One other example serves to illustrate some of the other issues that may arise: a couple married in Massachusetts, moves to Ohio and then breaks up. They cannot get divorced, but they go their separate ways. Ultimately, one of them moves back to Massachusetts, where they are still married. Even though she can file for divorce after residing in Massachusetts for a year, she dies before that year is up. Who has authority over burial? Does the spouse have a claim to her estate in Massachusetts?
Legal experts around the country are grappling with these questions; most agree that the only real solution is for the legal relationships of same-sex couples to be recognized everywhere, including by the federal government.
WHAT’S THE DIFFERENCE?
The only way same-sex couples will have true equality under the law is when our relationships are recognized by all the states and by the Federal Government. "Marriages" that enjoy full faith and credit by all other jurisdictions are the only sure path to that recognition.

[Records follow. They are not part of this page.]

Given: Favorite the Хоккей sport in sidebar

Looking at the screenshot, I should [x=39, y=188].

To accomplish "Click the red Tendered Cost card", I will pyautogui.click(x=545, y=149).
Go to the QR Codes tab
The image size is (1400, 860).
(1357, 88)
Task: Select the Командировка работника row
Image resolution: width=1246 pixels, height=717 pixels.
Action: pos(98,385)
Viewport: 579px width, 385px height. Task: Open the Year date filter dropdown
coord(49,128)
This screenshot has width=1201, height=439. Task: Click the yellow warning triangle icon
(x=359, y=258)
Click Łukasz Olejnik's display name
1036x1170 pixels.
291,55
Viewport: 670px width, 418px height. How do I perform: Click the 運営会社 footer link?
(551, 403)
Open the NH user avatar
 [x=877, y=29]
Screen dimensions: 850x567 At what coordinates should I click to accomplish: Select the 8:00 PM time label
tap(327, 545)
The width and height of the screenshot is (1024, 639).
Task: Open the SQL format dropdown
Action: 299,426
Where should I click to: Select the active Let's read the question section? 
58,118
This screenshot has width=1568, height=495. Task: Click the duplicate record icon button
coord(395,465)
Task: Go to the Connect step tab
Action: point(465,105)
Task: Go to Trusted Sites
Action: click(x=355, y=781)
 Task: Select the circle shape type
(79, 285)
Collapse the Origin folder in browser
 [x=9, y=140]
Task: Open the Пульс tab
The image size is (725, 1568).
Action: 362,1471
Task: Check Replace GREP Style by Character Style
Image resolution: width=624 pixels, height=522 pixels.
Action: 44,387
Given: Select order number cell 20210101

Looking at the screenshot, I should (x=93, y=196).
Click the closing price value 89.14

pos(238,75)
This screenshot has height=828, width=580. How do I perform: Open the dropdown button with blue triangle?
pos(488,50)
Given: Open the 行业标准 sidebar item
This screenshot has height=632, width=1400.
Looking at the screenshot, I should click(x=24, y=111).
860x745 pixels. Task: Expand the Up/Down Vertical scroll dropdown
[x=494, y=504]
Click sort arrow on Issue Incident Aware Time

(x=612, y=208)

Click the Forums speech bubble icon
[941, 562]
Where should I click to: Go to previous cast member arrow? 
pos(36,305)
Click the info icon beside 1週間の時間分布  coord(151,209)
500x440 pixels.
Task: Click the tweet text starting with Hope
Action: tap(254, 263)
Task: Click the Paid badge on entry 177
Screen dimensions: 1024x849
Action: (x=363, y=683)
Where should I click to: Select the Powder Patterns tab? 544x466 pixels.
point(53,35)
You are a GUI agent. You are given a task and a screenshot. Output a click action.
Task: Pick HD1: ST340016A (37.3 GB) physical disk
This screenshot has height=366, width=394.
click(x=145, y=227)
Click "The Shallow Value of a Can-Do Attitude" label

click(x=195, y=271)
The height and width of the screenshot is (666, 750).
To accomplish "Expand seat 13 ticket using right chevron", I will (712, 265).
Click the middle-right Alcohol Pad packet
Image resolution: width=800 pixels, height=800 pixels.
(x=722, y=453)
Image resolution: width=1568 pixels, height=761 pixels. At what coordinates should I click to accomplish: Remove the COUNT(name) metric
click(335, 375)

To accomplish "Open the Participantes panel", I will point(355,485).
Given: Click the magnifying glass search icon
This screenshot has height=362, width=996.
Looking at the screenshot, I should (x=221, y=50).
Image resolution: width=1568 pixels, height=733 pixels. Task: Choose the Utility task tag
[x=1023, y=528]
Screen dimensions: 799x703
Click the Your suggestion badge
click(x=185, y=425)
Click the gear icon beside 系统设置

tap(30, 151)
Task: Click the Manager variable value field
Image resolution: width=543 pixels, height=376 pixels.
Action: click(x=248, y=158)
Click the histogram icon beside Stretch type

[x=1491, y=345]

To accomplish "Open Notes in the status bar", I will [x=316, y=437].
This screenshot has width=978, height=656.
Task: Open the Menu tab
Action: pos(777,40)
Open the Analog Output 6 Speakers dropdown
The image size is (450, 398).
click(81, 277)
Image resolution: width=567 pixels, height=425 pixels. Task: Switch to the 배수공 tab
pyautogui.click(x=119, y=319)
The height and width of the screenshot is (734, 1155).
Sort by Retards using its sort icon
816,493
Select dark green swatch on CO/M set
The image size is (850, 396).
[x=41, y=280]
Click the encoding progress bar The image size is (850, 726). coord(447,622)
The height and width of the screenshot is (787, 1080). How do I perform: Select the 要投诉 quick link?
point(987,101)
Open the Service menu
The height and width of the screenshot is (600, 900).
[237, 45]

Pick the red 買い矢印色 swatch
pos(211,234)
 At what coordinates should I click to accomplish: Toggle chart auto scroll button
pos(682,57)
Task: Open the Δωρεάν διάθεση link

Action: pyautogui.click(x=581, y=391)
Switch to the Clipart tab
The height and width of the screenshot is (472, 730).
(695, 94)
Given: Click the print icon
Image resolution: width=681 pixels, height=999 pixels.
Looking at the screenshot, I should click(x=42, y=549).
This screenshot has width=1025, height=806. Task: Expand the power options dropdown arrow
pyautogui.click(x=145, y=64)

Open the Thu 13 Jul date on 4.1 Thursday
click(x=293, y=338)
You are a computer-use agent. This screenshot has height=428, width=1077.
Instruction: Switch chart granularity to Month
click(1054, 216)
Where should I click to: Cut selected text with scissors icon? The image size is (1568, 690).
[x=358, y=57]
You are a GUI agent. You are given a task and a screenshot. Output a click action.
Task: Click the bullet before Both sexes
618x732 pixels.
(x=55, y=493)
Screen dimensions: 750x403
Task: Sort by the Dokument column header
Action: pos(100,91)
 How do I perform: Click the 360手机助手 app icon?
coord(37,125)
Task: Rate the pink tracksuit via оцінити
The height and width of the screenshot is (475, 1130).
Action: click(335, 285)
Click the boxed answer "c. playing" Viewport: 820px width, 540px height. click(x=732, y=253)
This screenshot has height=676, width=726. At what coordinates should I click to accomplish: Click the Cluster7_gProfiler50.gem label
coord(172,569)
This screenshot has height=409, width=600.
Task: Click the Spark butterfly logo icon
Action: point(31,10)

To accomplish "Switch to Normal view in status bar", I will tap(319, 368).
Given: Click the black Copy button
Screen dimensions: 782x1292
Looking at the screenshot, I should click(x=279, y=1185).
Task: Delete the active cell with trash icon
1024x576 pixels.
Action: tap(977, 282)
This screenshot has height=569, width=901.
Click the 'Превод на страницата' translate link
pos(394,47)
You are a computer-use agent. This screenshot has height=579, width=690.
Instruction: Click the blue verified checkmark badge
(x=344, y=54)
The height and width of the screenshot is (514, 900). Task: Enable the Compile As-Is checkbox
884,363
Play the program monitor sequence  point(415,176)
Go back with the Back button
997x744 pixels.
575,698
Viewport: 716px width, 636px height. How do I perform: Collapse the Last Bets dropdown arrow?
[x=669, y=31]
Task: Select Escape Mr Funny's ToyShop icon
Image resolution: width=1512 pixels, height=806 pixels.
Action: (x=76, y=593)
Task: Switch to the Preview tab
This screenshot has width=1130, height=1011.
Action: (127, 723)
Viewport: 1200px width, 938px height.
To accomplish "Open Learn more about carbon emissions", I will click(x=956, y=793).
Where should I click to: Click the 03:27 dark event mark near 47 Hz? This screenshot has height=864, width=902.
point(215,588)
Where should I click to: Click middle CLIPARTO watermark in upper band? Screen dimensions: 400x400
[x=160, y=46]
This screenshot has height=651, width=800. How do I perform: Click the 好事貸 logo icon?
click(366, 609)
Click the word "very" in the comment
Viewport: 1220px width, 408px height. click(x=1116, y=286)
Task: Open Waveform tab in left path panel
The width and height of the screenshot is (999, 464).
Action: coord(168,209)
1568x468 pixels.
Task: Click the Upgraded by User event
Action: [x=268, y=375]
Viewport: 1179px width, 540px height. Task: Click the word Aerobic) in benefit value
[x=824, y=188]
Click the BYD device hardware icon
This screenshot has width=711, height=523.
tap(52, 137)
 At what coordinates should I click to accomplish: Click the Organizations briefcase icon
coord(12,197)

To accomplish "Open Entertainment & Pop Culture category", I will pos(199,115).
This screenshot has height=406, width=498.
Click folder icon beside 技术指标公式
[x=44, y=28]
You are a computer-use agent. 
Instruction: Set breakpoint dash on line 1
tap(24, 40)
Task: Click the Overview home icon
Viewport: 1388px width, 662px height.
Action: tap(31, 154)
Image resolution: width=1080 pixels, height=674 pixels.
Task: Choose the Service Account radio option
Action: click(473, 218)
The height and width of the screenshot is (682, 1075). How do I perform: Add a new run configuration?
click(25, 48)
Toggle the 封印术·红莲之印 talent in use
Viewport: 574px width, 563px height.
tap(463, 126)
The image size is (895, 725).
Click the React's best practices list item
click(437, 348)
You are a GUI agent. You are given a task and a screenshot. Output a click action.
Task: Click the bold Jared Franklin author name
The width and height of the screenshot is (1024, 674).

The essence of the difference between Civil Unions and Domestic Partnerships, on the one hand, and Marriage, on the other hand is this: first, only marriage confers over 1,100 federal rights and benefits, along with the hundreds of state rights and benefits, and second, it is only through marriage that same-sex couples can hope to obtain full equality. Civil Unions and Domestic Partnerships are certainly a step in the right direction but effectively create a "separate but equal" situation, essentially making same-sex couples second class citizens. Among the Federal benefits unavailable to same-sex married couples are protections under the Family Medical Leave Act; family and death benefits through social security and pension plans (most of which provide benefits only to legal spouses); the ability to have foreign spouses immigrate to the U.S.; worker’s compensation surviving spouse protections; and numerous tax benefits, including tax breaks for couples raising children. And do not forget, the vast majority of states provide no legal protections to same sex-couples and families headed by those couples. Gay and Lesbian Advocates and Defenders, the organization which brought the Goodridge case to the Court, states that:
On the web:
http://www.glad.org/rights/OP7-marriagevcu.shtml (this article on the GLAD website provides an in-depth analysis of the differences between marriage and civil unions/domestic partnerships).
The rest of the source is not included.